On Tuesday, Thompson’s despair was replaced by hope for a new beginning.
The alderman put on an off-white party dress fit for a wedding and joined Mayor Rahm Emanuel at a groundbreaking ceremony for a grand experiment: an 18,000 square foot Whole Foods store at 63rd and Halsted across the street from Kennedy-King College.
Whole Foods is seen as a healthier alternative to grocery stores that currently exist in Englewood. There aren’t many, and the community has been described as a “food desert,” a term coined to convey the lack of quality grocery stores in a given community.
At the ceremony, Whole Foods CEO Walter Robb stated that he would “continue to listen to the residents,” but did not say whether or not he would lower its prices or alter the products.
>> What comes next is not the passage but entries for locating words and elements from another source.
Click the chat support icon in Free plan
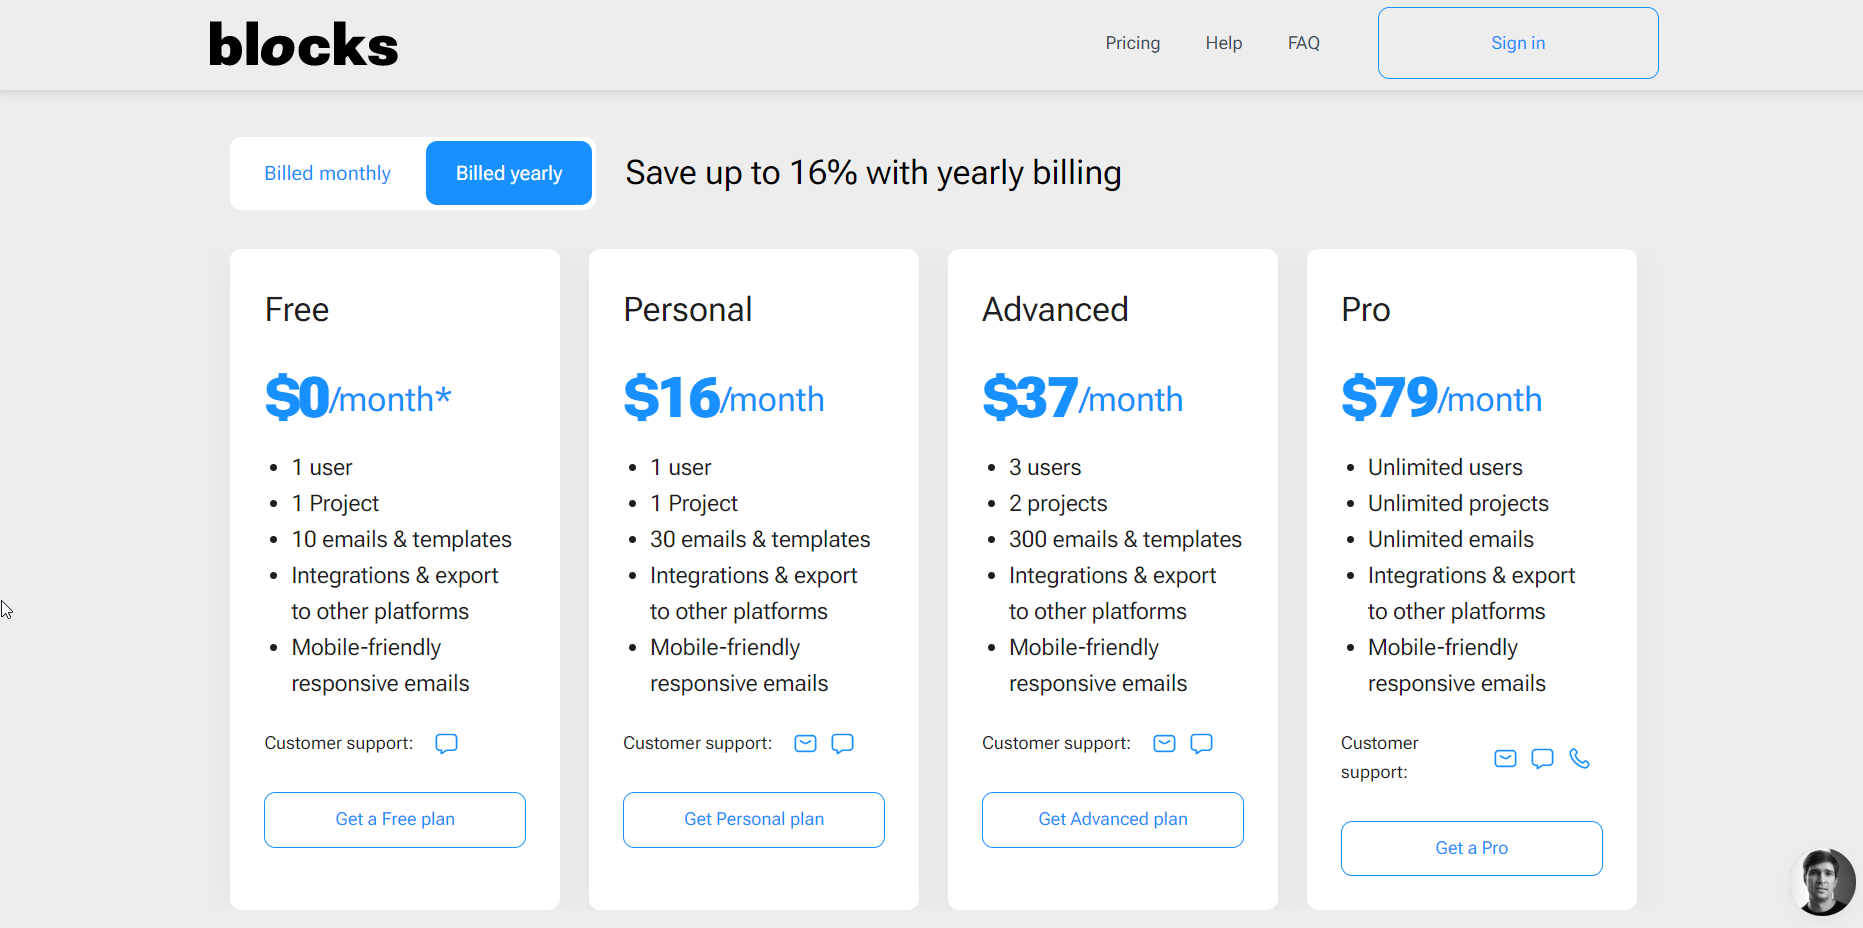Image resolution: width=1863 pixels, height=928 pixels. [x=446, y=743]
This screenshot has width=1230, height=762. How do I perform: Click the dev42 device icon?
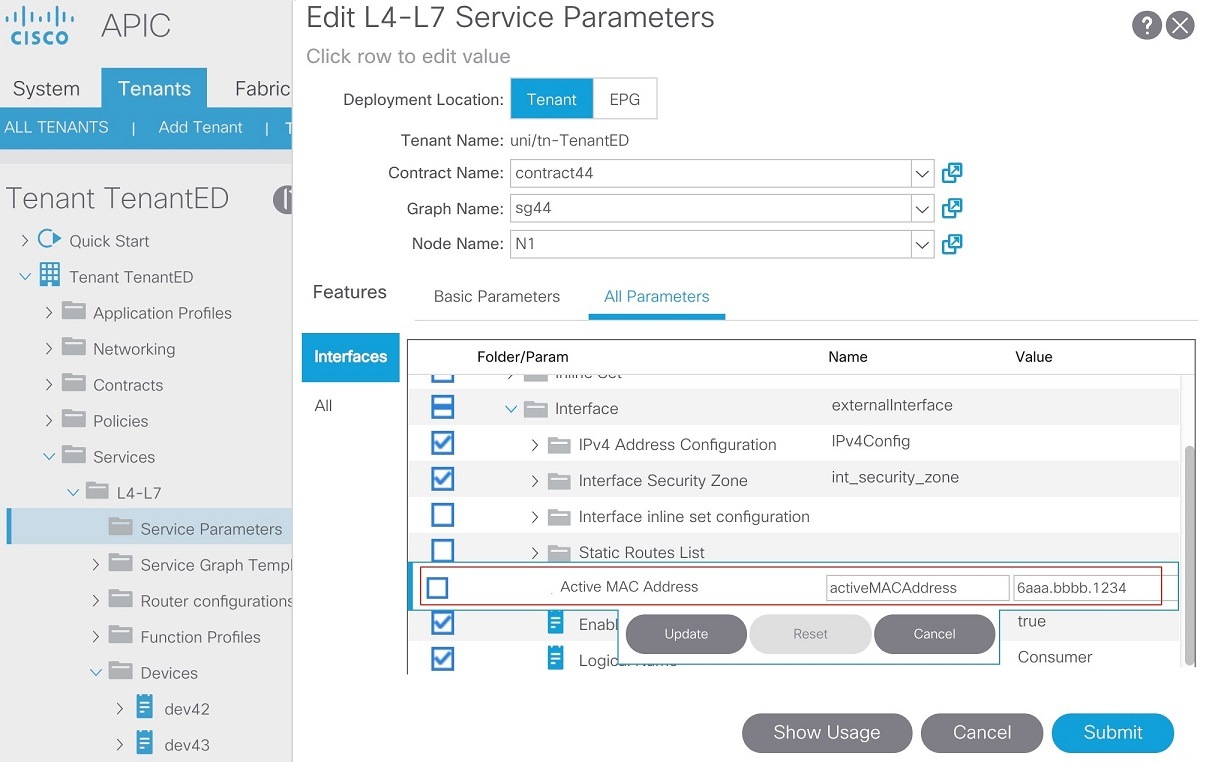(x=143, y=708)
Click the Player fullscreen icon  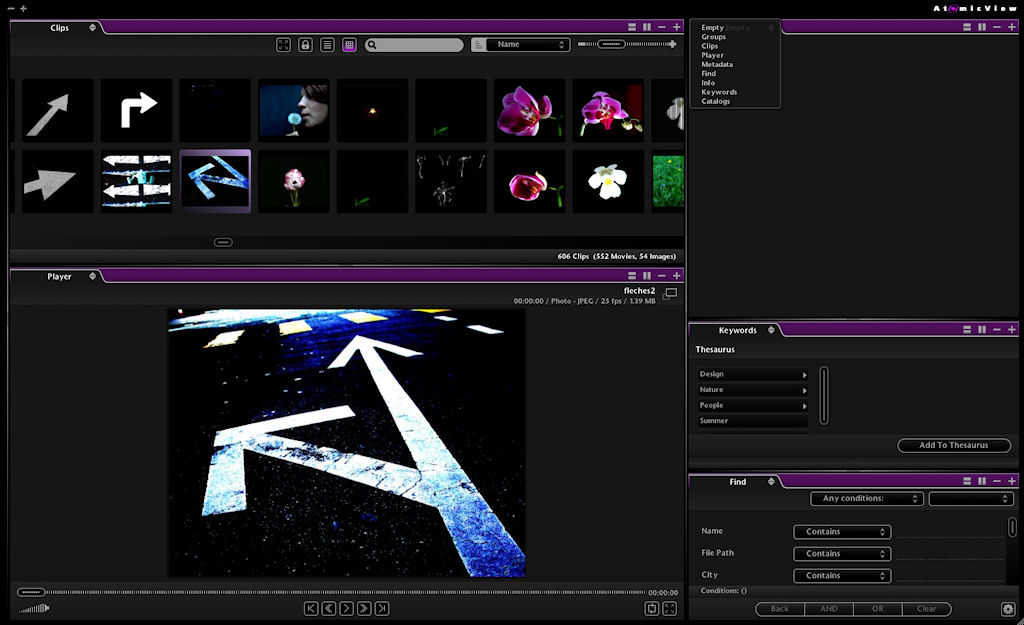point(670,608)
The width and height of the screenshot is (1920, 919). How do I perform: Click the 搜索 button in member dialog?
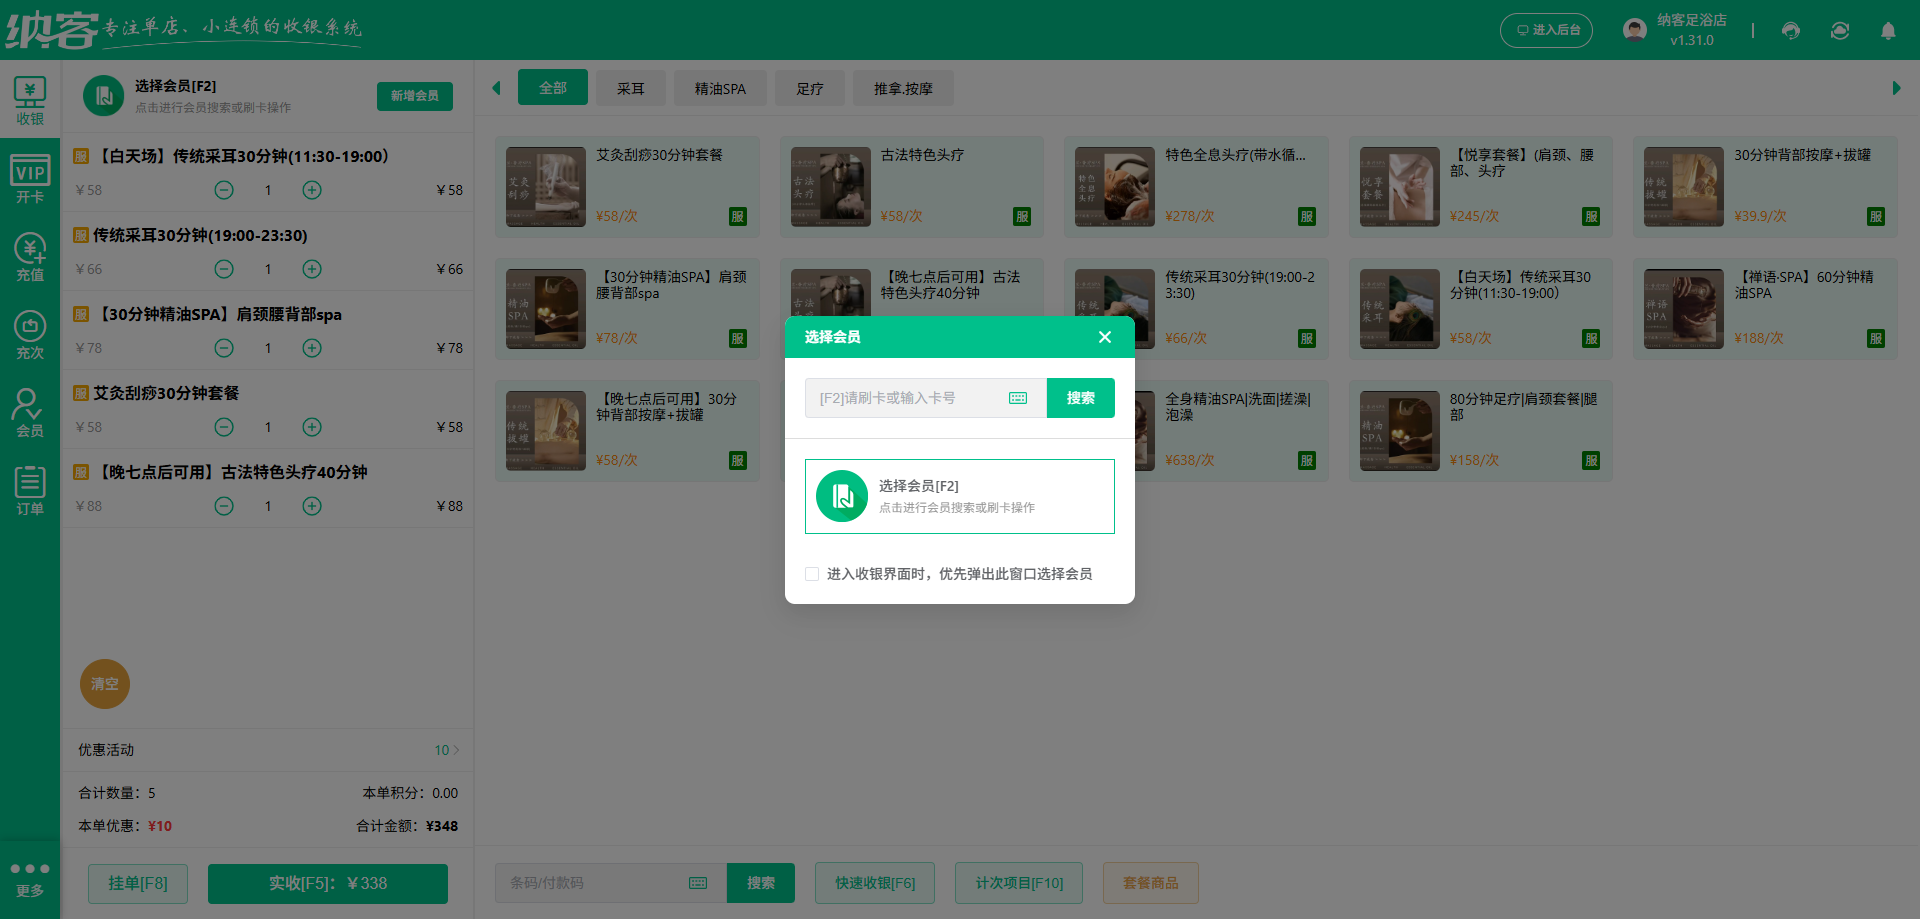coord(1080,398)
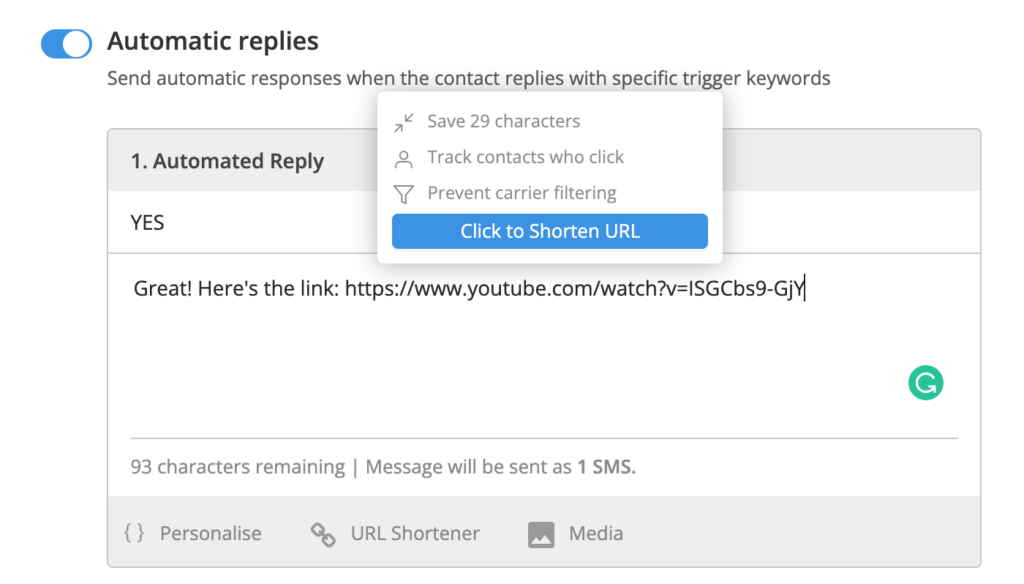Open the URL Shortener text option

pos(415,534)
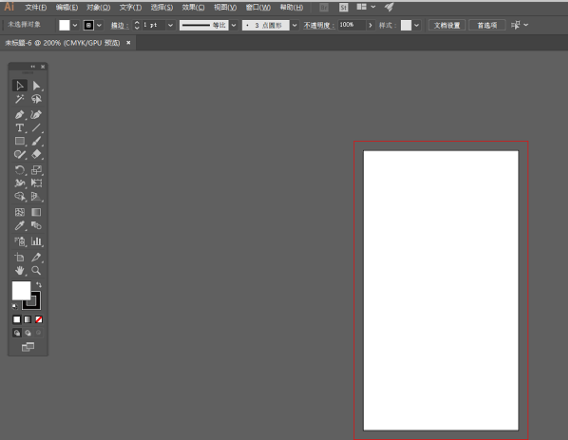Choose the Magic Wand tool
This screenshot has width=568, height=440.
coord(20,99)
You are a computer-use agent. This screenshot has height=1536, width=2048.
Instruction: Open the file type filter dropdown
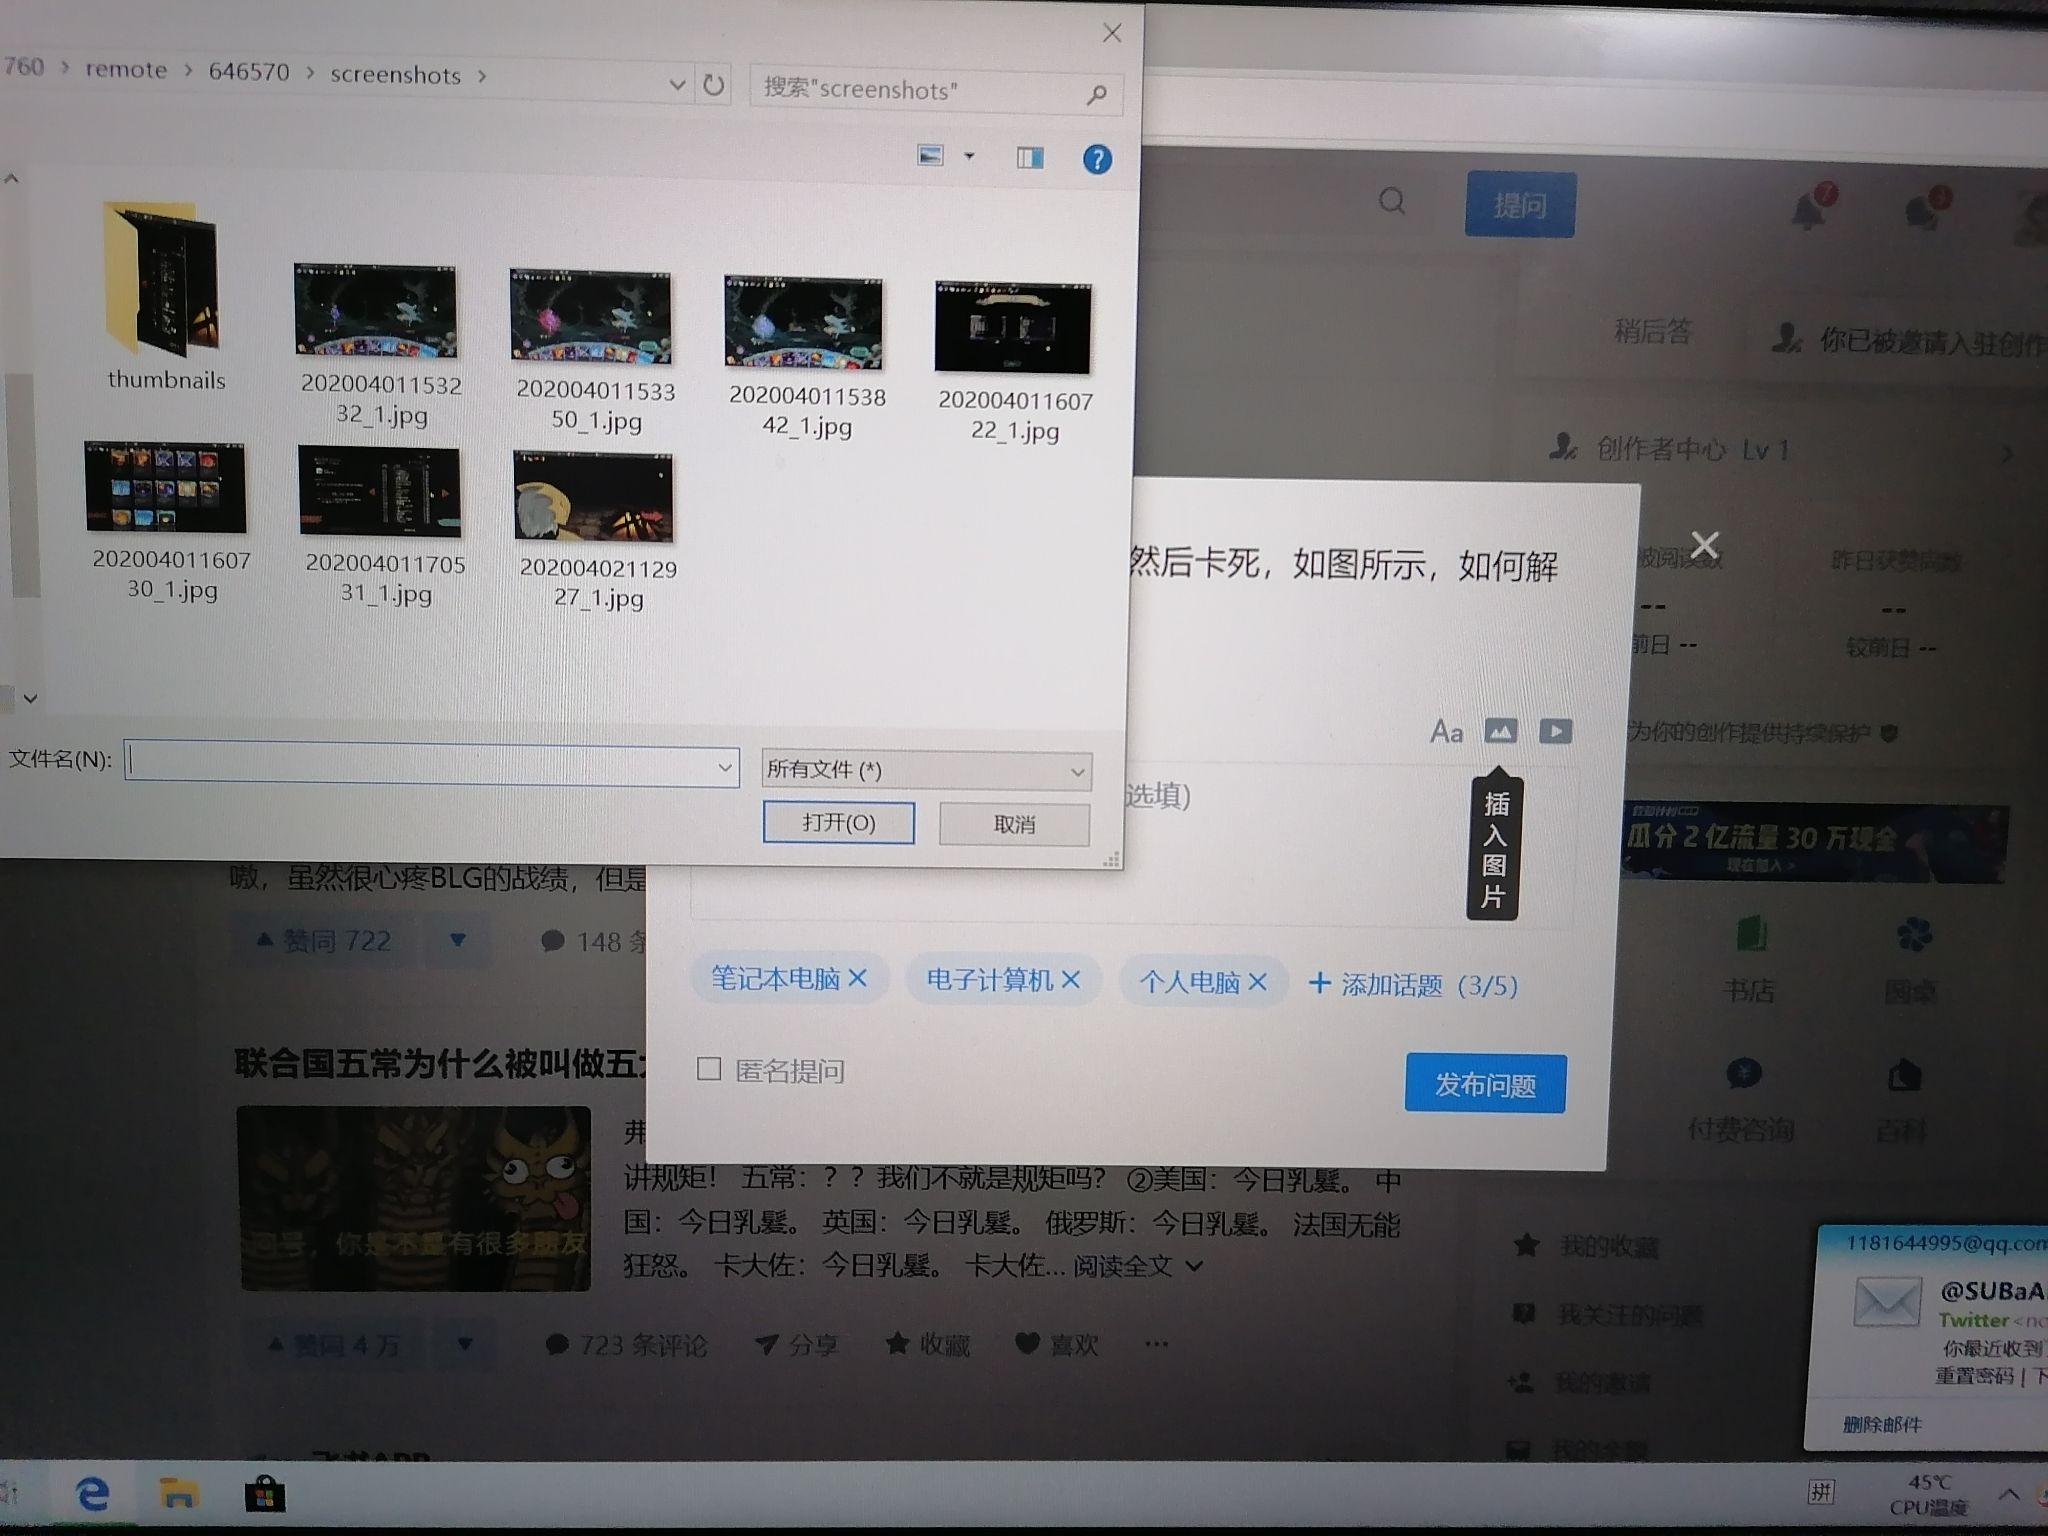click(926, 770)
But some residents aren’t too thrilled about Whole Foods coming to Englewood. Former Ald. Shirley Coleman (16th), Thompson’s predessor said, “The mayor is thinking about what he wants, rather than what the community needs….People will walk in the door and walk right out when they see the prices,” Coleman told the Sun-Times.
The $11 million project will require an expiring tax-increment-financing district to be extended. The store is projected to open in 2016.
What do you think about Whole Foods in Englewood?
Is this the best way to satisfy the need for quality grocery stores in communities deemed as “food deserts?”